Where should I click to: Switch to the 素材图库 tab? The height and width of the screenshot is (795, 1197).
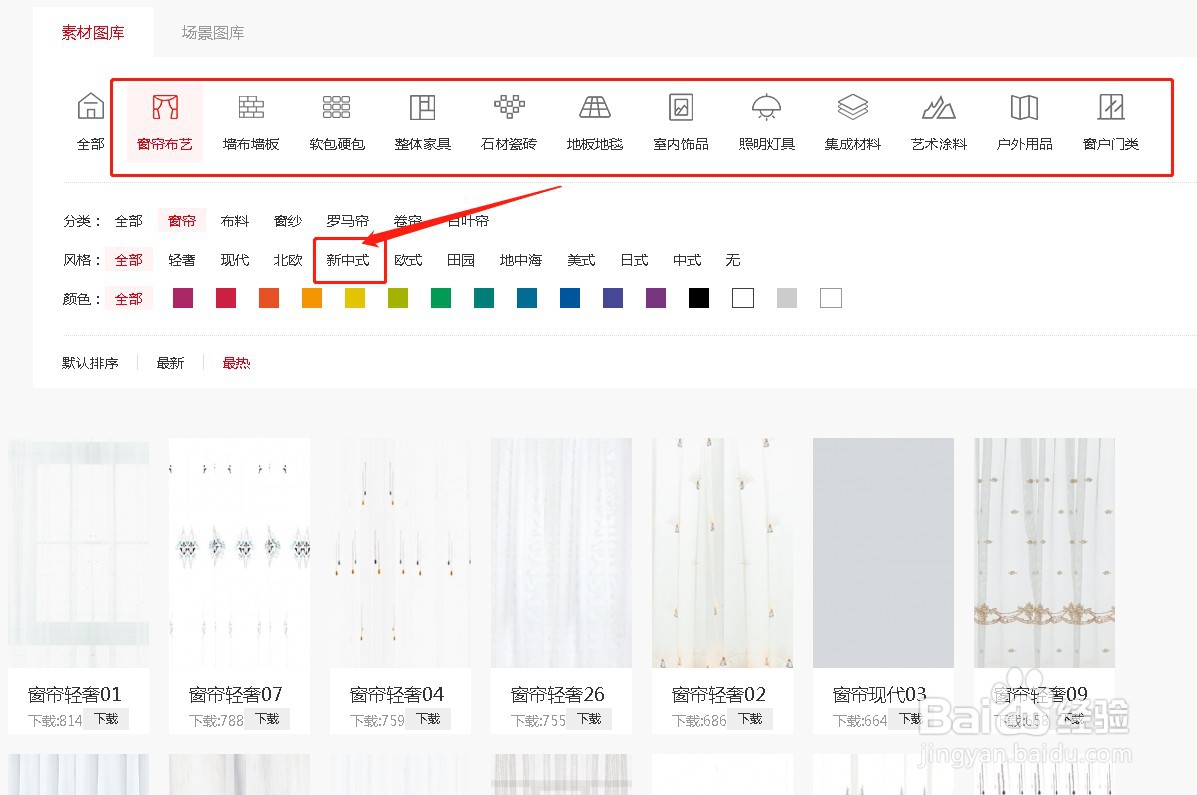coord(93,32)
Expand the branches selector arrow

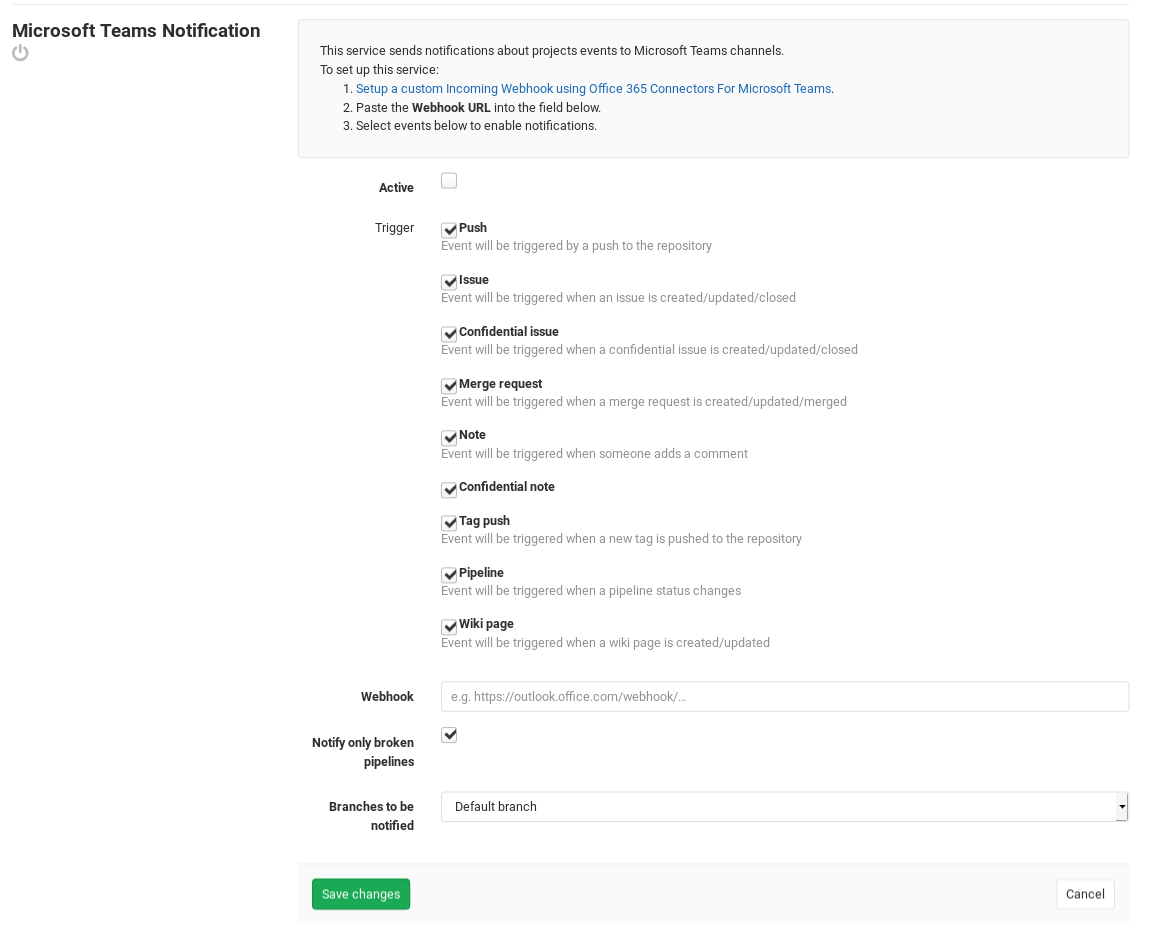pyautogui.click(x=1122, y=806)
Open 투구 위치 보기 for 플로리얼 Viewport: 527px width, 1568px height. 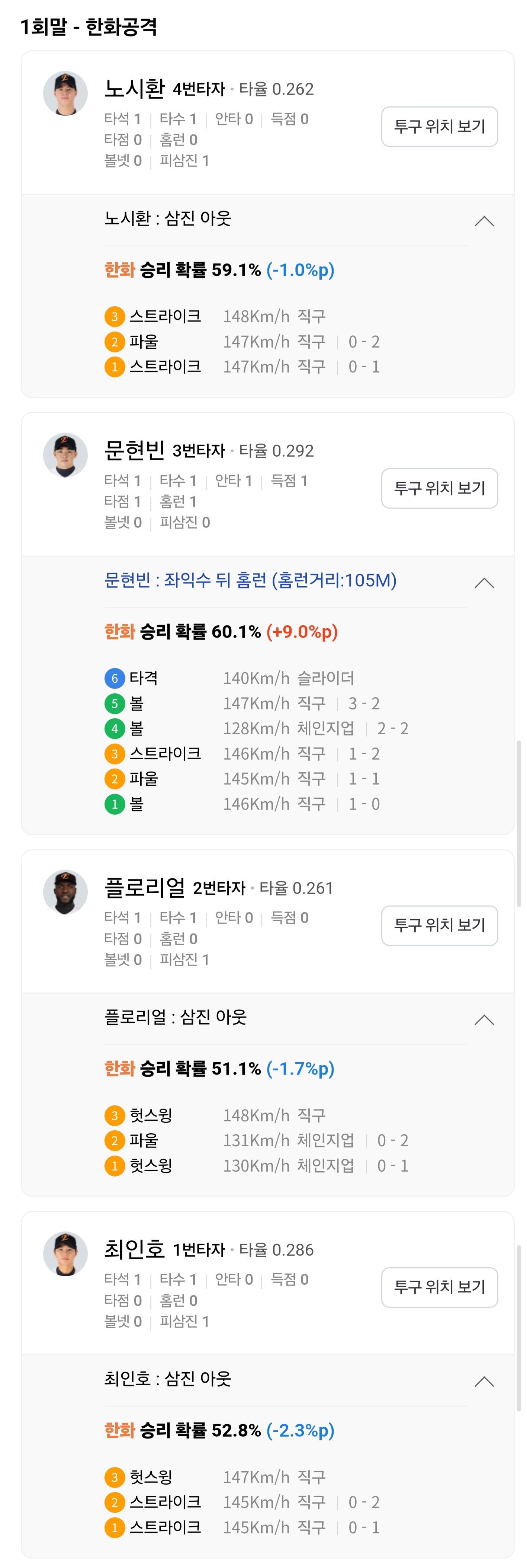coord(439,925)
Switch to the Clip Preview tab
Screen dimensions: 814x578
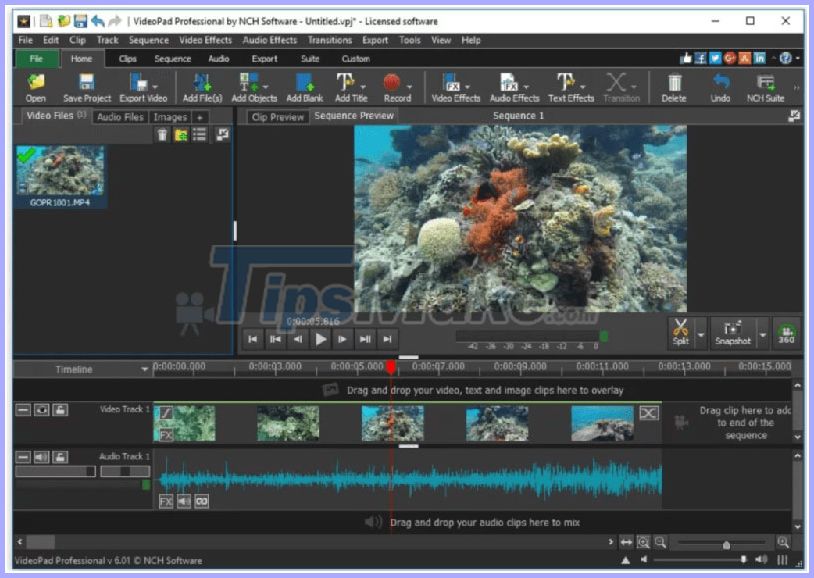[x=277, y=117]
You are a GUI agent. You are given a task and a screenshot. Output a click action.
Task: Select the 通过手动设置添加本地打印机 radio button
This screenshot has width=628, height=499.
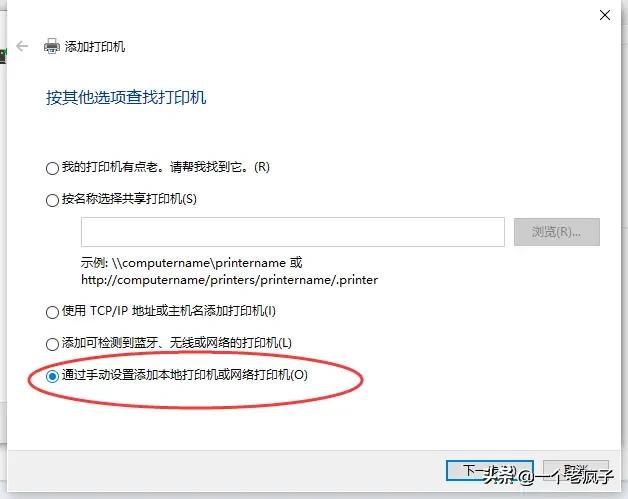click(52, 376)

• Requirement:
Put the lines starting at the one containing "You are a GUI" and ending at the last line into a two-column CSV with the columns instruction and click. Give one row for each text and its answer, quote each value as a single field with line breaks turned into spaces, and leave the pictures out.

• Task output:
instruction,click
"You are a GUI agent. You are given a task and a screenshot. Output a click action. Task: Select the 通过手动设置添加本地打印机 radio button This screenshot has width=628, height=499.","click(52, 376)"